Yesterday was long and tiring and still slightly unbelievable – I went to Newcastle, got feedback on the semi-rural fantasy from a Penguin Random House editor, then they sent me away with free books.
I chatted to Abir Mukherjee and I’m looking forward to reading his historical crime novel, set in India in 1920. I never quite plucked up the courage to speak to Kirsty Logan (whose novel The Gracekeepers I reviewed for Luna Station Quarterly a while ago).
There were talks from literary agents, authors, Claire Malcolm from New Writing North, and Katie Hale who’s currently being mentored via the first WriteNow scheme from earlier this year.

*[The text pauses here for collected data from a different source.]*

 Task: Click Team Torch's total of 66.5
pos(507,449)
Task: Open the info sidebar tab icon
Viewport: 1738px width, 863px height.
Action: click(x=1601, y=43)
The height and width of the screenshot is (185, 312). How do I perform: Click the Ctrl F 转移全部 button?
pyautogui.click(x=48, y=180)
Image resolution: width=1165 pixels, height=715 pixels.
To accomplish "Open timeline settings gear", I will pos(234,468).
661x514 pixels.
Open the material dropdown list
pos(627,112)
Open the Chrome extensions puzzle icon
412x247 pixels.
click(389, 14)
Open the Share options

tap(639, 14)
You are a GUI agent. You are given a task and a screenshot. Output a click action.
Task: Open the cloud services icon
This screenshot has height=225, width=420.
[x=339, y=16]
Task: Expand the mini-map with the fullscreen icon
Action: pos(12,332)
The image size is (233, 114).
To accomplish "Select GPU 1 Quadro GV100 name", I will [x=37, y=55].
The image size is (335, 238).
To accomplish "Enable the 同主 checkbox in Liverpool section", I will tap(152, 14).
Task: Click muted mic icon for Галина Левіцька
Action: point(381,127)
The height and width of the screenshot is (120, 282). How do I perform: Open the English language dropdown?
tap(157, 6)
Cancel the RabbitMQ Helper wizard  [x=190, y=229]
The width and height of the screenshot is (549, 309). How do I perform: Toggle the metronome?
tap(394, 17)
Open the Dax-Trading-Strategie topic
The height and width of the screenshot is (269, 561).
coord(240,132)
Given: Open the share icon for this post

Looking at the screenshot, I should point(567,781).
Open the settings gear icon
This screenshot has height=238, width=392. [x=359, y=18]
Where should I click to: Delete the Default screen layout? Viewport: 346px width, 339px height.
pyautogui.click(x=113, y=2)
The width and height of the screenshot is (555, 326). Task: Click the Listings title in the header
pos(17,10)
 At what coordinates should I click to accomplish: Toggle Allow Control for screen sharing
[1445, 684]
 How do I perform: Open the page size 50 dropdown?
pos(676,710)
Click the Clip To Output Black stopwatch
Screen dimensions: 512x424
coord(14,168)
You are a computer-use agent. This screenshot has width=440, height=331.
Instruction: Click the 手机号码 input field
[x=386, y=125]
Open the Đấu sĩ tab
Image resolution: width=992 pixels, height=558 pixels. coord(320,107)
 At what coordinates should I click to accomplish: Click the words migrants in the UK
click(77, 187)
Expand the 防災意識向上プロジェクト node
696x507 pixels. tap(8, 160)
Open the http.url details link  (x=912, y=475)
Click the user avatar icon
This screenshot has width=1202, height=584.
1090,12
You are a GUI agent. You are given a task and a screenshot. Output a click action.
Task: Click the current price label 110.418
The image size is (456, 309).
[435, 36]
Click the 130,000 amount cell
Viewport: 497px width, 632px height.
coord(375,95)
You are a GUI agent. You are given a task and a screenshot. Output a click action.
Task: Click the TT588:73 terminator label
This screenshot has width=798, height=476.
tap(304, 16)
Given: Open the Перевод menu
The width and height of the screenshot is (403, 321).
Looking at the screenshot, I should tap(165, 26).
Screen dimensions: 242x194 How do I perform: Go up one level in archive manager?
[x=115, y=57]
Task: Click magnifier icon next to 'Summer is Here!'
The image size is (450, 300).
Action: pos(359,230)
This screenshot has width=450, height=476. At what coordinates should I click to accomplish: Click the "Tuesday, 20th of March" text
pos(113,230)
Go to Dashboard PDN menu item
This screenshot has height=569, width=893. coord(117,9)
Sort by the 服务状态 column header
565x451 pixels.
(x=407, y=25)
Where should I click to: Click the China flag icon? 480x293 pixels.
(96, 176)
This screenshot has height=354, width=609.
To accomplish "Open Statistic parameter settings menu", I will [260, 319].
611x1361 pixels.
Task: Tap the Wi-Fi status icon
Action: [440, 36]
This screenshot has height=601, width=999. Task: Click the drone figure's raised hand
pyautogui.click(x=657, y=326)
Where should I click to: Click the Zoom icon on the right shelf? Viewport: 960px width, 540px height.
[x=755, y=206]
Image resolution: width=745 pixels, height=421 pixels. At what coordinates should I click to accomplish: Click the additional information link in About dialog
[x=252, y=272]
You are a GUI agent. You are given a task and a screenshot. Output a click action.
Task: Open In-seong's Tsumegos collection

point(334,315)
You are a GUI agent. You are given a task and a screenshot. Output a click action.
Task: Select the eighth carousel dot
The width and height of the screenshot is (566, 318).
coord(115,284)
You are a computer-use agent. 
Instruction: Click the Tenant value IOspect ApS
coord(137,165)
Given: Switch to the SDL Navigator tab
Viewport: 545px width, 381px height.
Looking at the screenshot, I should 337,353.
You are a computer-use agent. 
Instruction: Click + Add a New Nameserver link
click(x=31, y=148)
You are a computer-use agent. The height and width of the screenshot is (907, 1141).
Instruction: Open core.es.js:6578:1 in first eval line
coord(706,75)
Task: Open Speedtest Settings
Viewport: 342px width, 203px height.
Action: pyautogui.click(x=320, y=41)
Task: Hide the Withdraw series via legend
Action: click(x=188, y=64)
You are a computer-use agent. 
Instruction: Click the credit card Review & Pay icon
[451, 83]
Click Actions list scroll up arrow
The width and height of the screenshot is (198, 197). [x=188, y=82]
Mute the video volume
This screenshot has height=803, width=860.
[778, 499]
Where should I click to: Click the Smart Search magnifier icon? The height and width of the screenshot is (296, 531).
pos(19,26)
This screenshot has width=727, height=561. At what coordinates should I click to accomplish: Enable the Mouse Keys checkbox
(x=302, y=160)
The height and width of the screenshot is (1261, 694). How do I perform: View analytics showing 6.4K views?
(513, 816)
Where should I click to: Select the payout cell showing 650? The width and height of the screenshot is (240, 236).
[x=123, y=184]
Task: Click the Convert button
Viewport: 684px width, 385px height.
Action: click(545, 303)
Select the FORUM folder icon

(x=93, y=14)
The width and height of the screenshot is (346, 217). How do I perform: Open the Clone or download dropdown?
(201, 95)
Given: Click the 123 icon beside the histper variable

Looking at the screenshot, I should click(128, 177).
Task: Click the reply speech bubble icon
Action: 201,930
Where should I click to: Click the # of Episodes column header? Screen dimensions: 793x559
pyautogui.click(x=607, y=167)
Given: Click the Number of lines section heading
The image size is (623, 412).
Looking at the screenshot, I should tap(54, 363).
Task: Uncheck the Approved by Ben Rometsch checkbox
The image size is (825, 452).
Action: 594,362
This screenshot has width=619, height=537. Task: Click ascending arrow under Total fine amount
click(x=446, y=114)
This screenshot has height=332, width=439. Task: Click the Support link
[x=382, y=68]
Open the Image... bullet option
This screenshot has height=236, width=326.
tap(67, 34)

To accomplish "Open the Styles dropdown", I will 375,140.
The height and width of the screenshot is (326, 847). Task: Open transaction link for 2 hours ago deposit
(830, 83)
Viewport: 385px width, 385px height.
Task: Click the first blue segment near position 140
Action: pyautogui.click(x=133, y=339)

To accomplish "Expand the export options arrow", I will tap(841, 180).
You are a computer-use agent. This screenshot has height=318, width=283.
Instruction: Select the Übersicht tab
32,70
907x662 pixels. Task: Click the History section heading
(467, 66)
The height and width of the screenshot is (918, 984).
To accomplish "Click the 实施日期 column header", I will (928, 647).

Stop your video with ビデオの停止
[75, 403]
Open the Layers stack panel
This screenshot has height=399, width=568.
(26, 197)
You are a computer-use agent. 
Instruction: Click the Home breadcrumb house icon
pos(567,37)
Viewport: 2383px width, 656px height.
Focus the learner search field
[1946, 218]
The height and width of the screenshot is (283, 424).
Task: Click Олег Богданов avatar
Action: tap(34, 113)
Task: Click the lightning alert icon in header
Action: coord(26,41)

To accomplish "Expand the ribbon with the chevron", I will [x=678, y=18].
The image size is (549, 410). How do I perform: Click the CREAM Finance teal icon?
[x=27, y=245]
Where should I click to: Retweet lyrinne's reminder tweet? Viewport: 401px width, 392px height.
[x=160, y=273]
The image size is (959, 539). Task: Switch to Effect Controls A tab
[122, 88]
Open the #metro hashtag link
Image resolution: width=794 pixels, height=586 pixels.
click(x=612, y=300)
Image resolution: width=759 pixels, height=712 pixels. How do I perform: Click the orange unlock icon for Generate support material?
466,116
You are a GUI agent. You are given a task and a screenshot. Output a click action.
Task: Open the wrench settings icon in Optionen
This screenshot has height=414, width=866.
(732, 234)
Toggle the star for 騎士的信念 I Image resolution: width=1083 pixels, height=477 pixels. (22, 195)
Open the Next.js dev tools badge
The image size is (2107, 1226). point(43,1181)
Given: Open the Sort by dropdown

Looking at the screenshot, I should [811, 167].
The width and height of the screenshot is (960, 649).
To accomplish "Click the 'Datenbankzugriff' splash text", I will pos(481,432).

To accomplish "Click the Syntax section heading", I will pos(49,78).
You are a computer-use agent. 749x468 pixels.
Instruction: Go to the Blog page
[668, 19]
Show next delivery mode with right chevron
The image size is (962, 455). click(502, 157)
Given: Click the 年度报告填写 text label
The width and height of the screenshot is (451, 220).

I spoke to other writers who’d been chosen for WriteNow (everyone greeting each other with ‘what’s your book about?’) and Penguin Random House staff, including an editor from Penguin Classics who I obviously had to talk to about Morrissey (I reassured him that I’d enjoyed the autobiography but had to admit I couldn’t finish the novel). Realising that I was talking to someone who’d met Morrissey was more exciting than it probably should have been.
I learnt some stuff (enter competitions; agents aren’t scary; it takes at least 13 passes for a good edit), wrote copious notes, and got unreasonably nervous waiting for my one to one with Mikaela Pedlow. I needn’t have worried – she had useful advice and pertinent questions as well as embarrassing praise (I need to learn to accept compliments without getting awkward and fidgety) and I have some ideas for how to improve the novel. Even without getting onto the mentoring scheme (which could still happen, shortlisting is a couple of weeks away) this has been one of the most exciting experiences in my writing life (entire life?). And because I was in Newcastle I got to eat a cheese savoury stottie for my tea.